◆ **About this task**: Locate "Open the گزارشات sidebar item" in the records below, then copy its line and every following line exactly, without the pictures.

◆ **Collected data entries**:
=== Section Start ===
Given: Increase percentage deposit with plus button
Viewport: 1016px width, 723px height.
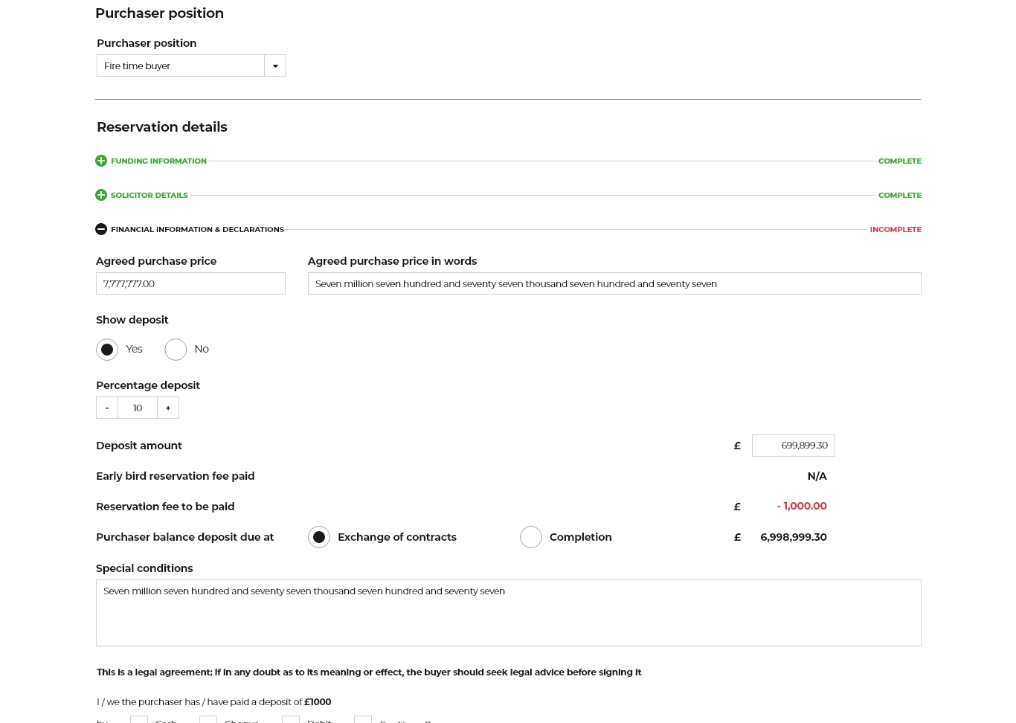Looking at the screenshot, I should [168, 408].
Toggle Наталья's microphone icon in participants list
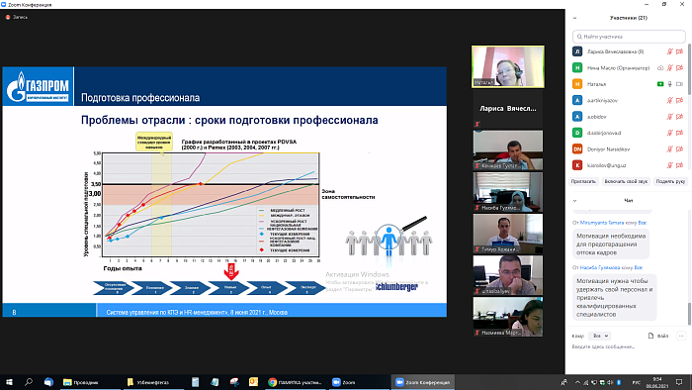Image resolution: width=692 pixels, height=390 pixels. point(670,84)
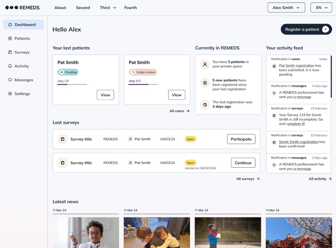336x248 pixels.
Task: Click the step 1/3 progress bar
Action: [x=72, y=84]
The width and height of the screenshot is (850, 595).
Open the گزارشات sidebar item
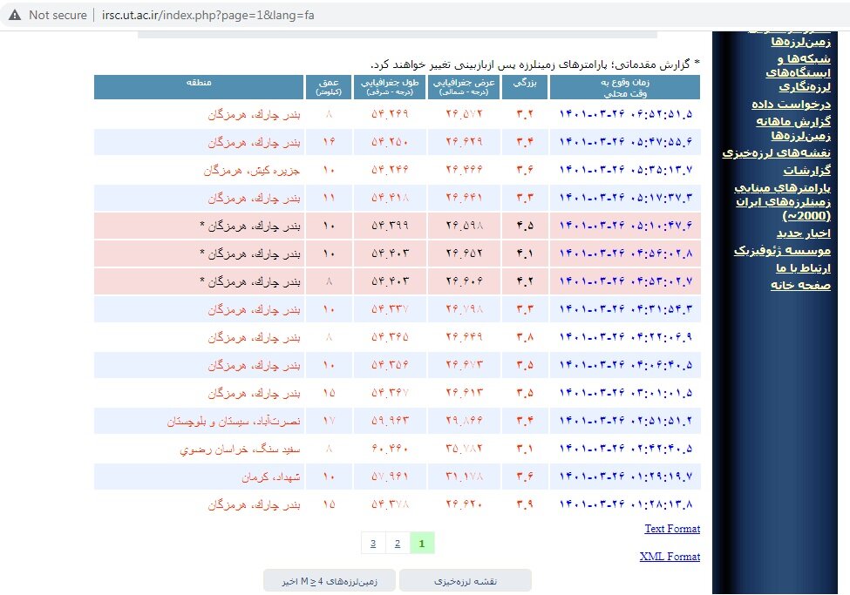(x=806, y=170)
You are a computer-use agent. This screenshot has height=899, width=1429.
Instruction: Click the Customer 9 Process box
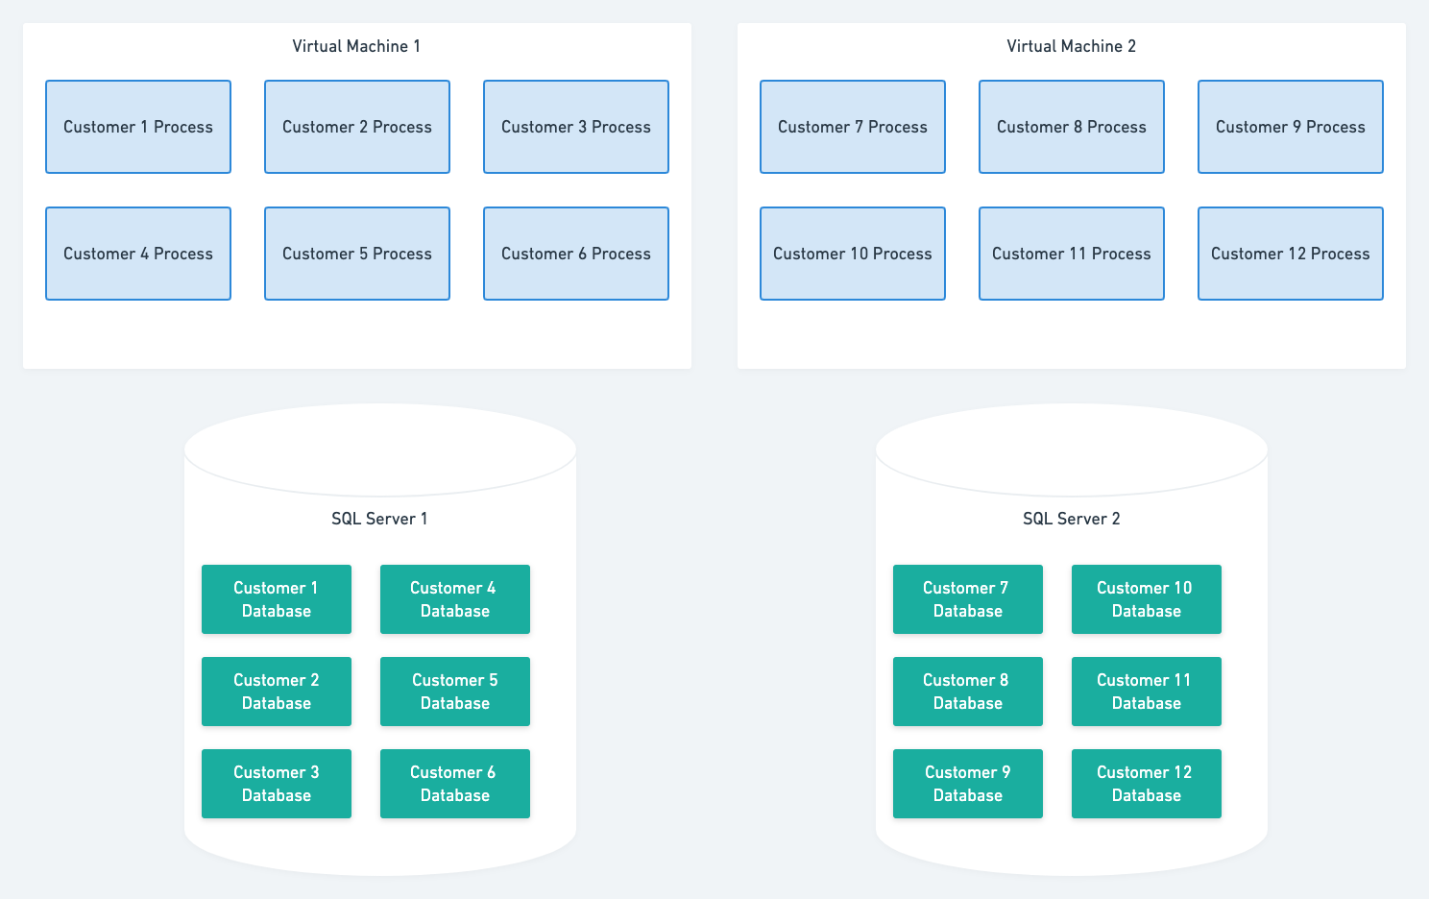pyautogui.click(x=1290, y=126)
=== Section End ===
◆ **Output**:
Open the گزارشات sidebar item
(x=806, y=170)
You are a computer-use agent. This screenshot has height=899, width=1429.
Instruction: Click the Customer 9 Process box
pyautogui.click(x=1290, y=126)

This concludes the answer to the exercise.